The revelations coincide with a new chorus of complaints that the soldier is being held in almost inhumane conditions at a Marine base in Virginia pending his trial. Earlier this week Amnesty International called on the British Government to pressure Washington to improve the conditions of his confinement. Pte Manning should be considered British, Amnesty said, because he has a Welsh mother.

"We would also like to see Foreign Office officials visiting him just as they would any other British person detained overseas and potentially facing trial on very serious charges," Kate Allen, the UK director of Amnesty, said.

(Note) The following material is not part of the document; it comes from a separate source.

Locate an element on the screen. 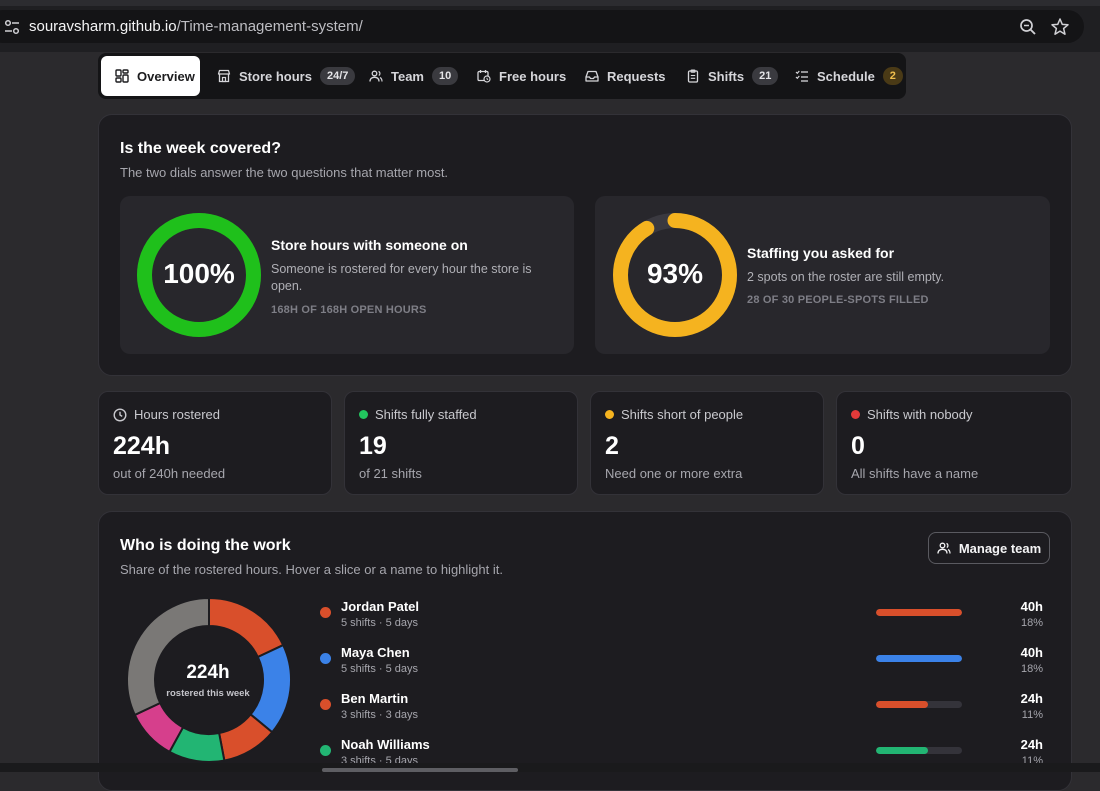  clipboard-icon is located at coordinates (693, 76).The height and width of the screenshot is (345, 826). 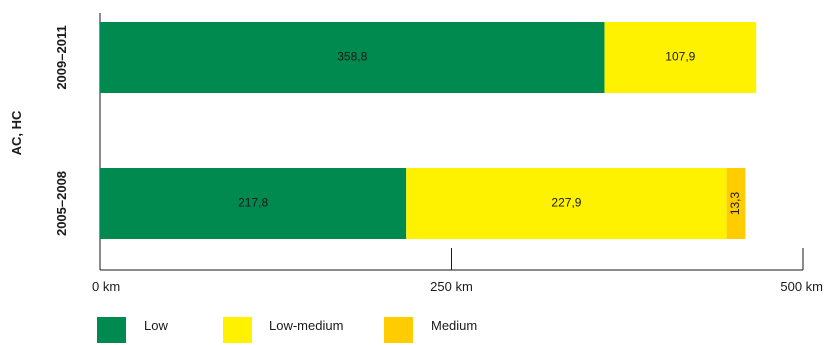 What do you see at coordinates (452, 286) in the screenshot?
I see `x-tick-label: 250 km` at bounding box center [452, 286].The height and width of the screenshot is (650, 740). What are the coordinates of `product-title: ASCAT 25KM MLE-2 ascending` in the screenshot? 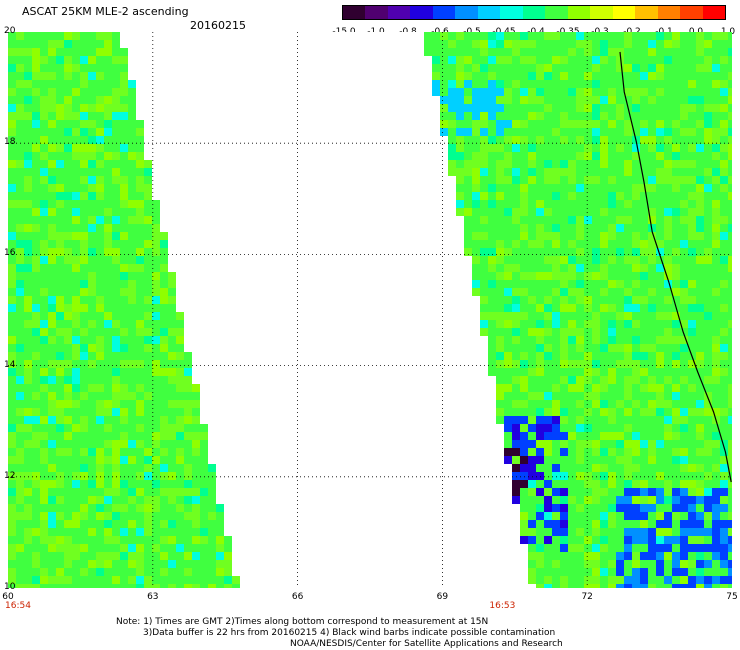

The Army probe into the circumstances of the security breach is separate from the criminal investigation that is being headed by the US Justice Department. So far, no charges have been filed against Pte Manning or anyone else in relation to the latest burst of leaked diplomatic cables. The eight charges he faces already are linked to earlier materials disseminated by WikiLeaks, including video footage taken from a gunship helicopter.

The Army investigation, headed by Lt-Gen Robert L Caslen, found that while Pte Manning had no discernable emotional problems when was first recruited to the military, he came under some kind of mental stress later, possibly because of relationship problems. "Something happened in his personal life after he joined," the official said.

The investigators apparently found evidence of Pte Manning spiralling into rages while still at Fort Drum, which helped persuade the mental specialists that deploying him would be a bad idea. It is alleged that the recommendation was ignored because of a shortage of intelligence analysts in Iraq at the time.

First to seize upon the findings will be Pte Manning's defence team led by David Coombs, his private lawyer. Reports of the Army's findings seem clearly to demonstrate "the failure of the Army to take care of the soldier", Mr Coombs said.